This is by the creator of Astro Boy?
I read that later in life, Tezuka wanted to do something with a more adult theme than the work he was best known for. "More adult" in this case does not mean more emotionally or morally complex. It is simply outrageous, blissfully disdainful of credibility, and full of sex -- hetero-, homo-, and bestial. It is also over 500 pages long, but I suppose all those manga that come in installments are this long or longer. Still it is an intimidating tome.
Michio Yuki is a ten-year-old kidnap victim held prisoner in a cave on a Japanese island. He and his teenage captor make love that one night together. ("You're as pretty as a girl," the older boy keeps saying.) The next morning, everyone on the island is dead, due to the leak of a poison gas, the titular MW, stored there by Country X. (Now who could that be?) Yuki and his captor/boyfriend have escaped because of the altitude of their cave hideout. But tiny Yuki. it turns out, is short enough to inhale enough of the residual gas to lose any sense of morality.

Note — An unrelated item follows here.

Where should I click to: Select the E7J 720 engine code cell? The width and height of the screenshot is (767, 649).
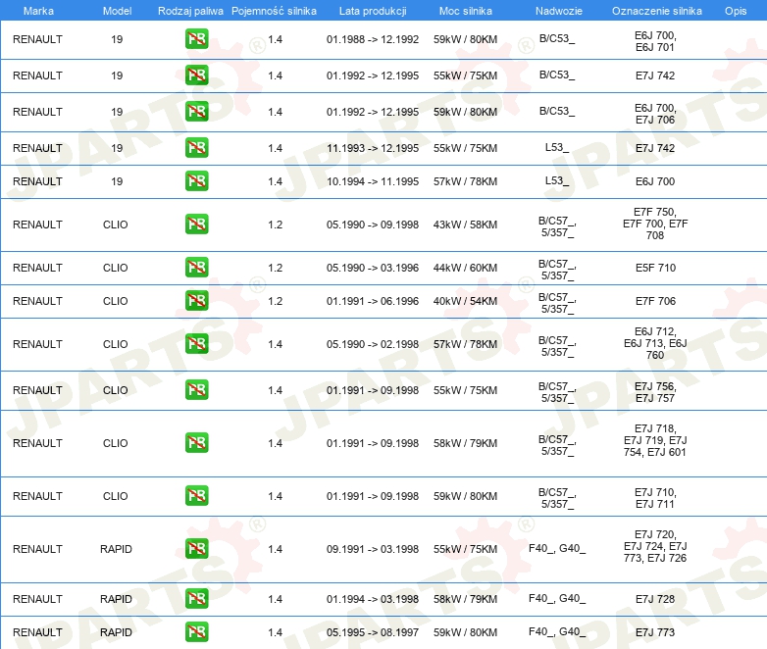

Jump twenty or so years forward. Yuki is a strikingly handsome assistant bank manager by day and notoriously violent kidnapper on his off hours. His childhood captor, sorry I forget his original name and don't have the book in front of me, has become a Catholic priest named Father Garais. Yuki, knowing that what is said in the confessional cannot be repeated, confesses on a regular basis to Father Garais, They also have frequent sexual liaisons. Father Garais suffers spiritually but never turns down a roll in the hay with the still quite fetching Yuki. Yuki can also pose as a woman -- his family has a history of playing female roles in the Kabuki theater -- and seduces and murders his way to the top of the banking and political machine of modern Tokyo. His plan all along is to discover where the MW gas has been relocated and use it to destroy all life on earth. He is slowing dying from the low level MW contact he had years before, and wants to take the whole world with him. This kid wrote the book on nihilism.
MW is an entertaining farrago of sex and violence. Having it all in one, chunky volume made me feel like I was reading the worst, or maybe the best, Harold Robbins novel ever written.